Anyway, I think the reproducer above has been fixed as of build 14376.

Qix- commented

Do you have a zero timeout? As well, it appears it's a valid return even on blocking sockets to indicate something interrupted the blocking call and another call should be issued. TIL.

How frequent is it? It should be innocuous for properly coded applications, though if it's frequent it'd definitely be a performance issue.

@Qix- -- I don't see any syscalls modifying the socket timeout. The EAGAIN is very infrequent. In fact, I see it exactly once; right before my writer hangs / stops writing to its socket.

I don't know that the EAGAIN is necessarily causing the problem. It might just be another symptom. Looking more carefully, it looks like the code probably should be handling EAGAIN's correctly; I'd need the fix to #204 to verify that with greater confidence, though.

I'm still working on reproducing my latest issue. #610 is the closest I've gotten so far, though it's not exactly the same. #611 also has some similarities.

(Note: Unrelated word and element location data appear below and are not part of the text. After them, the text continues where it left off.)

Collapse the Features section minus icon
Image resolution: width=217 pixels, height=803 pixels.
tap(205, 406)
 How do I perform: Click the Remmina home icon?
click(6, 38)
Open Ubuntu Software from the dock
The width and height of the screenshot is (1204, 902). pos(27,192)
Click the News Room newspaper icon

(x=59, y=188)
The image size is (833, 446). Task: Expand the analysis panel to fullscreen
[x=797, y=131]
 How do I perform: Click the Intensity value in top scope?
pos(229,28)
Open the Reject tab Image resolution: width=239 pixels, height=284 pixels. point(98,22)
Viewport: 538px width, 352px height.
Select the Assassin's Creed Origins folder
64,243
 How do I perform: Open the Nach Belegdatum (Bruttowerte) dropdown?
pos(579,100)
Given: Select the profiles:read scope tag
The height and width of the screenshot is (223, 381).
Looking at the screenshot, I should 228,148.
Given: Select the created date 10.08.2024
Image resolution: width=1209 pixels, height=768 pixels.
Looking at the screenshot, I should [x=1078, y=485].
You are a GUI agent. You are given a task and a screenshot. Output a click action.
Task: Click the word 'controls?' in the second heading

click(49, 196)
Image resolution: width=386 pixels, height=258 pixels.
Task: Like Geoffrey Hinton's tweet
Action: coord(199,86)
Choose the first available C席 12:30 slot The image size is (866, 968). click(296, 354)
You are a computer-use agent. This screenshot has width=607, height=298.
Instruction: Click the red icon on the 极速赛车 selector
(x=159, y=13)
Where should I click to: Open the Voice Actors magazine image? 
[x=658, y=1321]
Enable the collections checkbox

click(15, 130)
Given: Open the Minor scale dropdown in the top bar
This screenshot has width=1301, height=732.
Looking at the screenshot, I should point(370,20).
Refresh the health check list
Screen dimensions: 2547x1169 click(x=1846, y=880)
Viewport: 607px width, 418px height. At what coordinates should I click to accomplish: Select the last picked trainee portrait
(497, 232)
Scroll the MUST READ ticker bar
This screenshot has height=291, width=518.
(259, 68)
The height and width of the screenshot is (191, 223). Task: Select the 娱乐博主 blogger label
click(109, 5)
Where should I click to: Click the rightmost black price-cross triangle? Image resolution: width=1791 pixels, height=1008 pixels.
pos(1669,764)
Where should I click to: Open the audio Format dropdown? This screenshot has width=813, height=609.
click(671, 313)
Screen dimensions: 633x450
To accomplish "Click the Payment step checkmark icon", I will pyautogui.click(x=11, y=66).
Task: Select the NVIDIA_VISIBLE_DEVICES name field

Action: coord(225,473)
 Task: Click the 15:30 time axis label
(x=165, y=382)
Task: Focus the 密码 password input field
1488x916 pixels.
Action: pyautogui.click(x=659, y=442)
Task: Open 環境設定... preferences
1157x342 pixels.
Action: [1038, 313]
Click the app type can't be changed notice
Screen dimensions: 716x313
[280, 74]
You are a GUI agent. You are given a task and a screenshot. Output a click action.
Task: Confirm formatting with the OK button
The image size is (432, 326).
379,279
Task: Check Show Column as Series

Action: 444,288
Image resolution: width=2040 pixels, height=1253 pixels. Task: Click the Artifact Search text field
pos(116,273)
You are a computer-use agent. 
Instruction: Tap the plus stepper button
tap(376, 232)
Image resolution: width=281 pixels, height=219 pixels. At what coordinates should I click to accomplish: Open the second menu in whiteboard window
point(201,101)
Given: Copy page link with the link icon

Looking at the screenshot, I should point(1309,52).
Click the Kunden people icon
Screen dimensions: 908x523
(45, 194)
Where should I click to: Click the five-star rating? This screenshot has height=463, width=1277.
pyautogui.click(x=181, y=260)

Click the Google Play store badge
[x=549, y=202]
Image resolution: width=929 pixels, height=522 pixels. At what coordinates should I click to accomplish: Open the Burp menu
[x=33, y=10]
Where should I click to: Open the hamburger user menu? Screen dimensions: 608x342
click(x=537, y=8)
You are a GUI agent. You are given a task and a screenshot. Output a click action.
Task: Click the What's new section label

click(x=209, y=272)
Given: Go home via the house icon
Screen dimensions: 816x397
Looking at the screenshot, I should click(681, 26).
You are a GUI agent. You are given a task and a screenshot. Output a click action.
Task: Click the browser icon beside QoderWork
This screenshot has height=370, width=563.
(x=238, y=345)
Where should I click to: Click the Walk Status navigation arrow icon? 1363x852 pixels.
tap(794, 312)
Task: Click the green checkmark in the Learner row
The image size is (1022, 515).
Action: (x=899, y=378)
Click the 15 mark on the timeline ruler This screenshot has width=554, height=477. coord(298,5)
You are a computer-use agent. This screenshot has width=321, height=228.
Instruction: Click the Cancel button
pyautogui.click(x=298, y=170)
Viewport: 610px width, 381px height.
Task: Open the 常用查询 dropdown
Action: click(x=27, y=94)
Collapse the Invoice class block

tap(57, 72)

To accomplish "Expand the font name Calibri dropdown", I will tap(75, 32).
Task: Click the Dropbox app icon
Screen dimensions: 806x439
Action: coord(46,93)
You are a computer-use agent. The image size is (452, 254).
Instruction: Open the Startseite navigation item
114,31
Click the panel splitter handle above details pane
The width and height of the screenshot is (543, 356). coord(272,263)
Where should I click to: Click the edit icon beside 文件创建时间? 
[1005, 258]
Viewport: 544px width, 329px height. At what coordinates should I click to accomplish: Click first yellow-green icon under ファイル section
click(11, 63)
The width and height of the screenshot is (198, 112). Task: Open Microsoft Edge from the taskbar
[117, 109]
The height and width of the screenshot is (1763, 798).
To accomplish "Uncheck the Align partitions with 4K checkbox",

I'll keep poking around to see what I can find.

In the meantime, I think it would be fine to close this bug if y'all are so inclined. Any new issues that I run into at this point should probably be filed as new bugs.

#616 is a pretty good tight reproducer of what I'm now seeing. This issue describes something similar, but clearly not the same because this issue has been fixed :-) I'm going to go ahead and close this ticket.

Thanks again for all the hard work that y'all are doing!